Near Real-Time Analytics with Event Streaming, Live Tables, and Delta Sharing
- Data Lakes, Data Warehouses and Data Lakehouses
- Moscone South | Upper Mezzanine | 159
- 35 min
Microservices is an increasingly popular architecture much loved by application teams, for it allows services to be developed and scaled independently. Data teams, though, often need a centralized repository where all data from different services come together to join and aggregate. The data platform can serve as a single source of company facts, enable near real time analytics, and secure sharing of massive data sets across clouds.
A viable microservices ingestion pattern is Change Data Capture, using AWS Database Migration Services or Debezium. CDC proves to be a scalable solution ideal for stable platforms, but it has several challenges for evolving services: Frequent schema changes, complex, unsupported DDL during migration, and automated deployments are but a few. An event streaming architecture can address these challenges.
Confluent, for example, provides a schema registry service where all services can register their event schemas. Schema registration helps with verifying that the events are being published based on the agreed contracts between data producers and consumers. It also provides a separation between internal service logic and the data consumed downstream. The services write their events to Kafka using the registered schemas with a specific topic based on the type of the event.
Data teams can leverage Spark jobs to ingest Kafka topics into Bronze tables in the Delta Lake. On ingestion, the registered schema from schema registry is used to validate the schema based on the provided version. A merge operation is sometimes called to translate events into final states of the records per business requirements.
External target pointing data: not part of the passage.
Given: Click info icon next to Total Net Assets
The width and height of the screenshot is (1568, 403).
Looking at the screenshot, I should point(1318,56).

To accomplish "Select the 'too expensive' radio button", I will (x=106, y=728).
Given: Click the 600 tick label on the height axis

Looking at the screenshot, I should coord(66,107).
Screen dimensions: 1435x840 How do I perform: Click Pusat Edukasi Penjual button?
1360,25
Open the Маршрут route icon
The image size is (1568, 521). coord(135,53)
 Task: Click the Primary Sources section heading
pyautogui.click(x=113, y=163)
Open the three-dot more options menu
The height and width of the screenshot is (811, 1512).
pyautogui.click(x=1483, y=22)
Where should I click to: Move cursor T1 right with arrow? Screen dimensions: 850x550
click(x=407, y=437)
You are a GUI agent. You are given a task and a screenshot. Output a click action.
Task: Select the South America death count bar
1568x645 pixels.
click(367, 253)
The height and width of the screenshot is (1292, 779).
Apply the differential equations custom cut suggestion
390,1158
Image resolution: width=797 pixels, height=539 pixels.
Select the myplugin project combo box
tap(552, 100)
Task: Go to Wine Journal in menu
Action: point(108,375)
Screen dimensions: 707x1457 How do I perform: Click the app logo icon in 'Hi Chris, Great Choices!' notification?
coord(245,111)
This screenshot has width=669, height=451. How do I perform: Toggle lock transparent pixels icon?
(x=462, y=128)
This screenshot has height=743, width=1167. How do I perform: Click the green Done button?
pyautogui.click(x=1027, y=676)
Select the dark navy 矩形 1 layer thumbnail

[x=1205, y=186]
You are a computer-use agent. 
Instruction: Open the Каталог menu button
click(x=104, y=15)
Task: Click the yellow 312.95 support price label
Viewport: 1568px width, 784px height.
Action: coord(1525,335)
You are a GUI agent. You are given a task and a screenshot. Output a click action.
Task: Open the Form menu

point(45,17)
Data teams can take advantage of Delta Live Tables on streaming datasets to produce Silver and Gold tables in near real time. Each input data source also has a set of expectations to ensure data quality and business rules. The pipeline allows Engineering and Analytics to collaborate by mixing Python and SQL. The refined data sets are then fed into Auto ML for discovery and baseline modeling.
To expose Gold tables to more consumers, especially non spark users across clouds, data teams can implement Delta Sharing. Recipients can accesses Silver tables from a different cloud and build their own analytics data sets. Analytics teams can also access Gold tables via pandas Delta Sharing client and BI tools.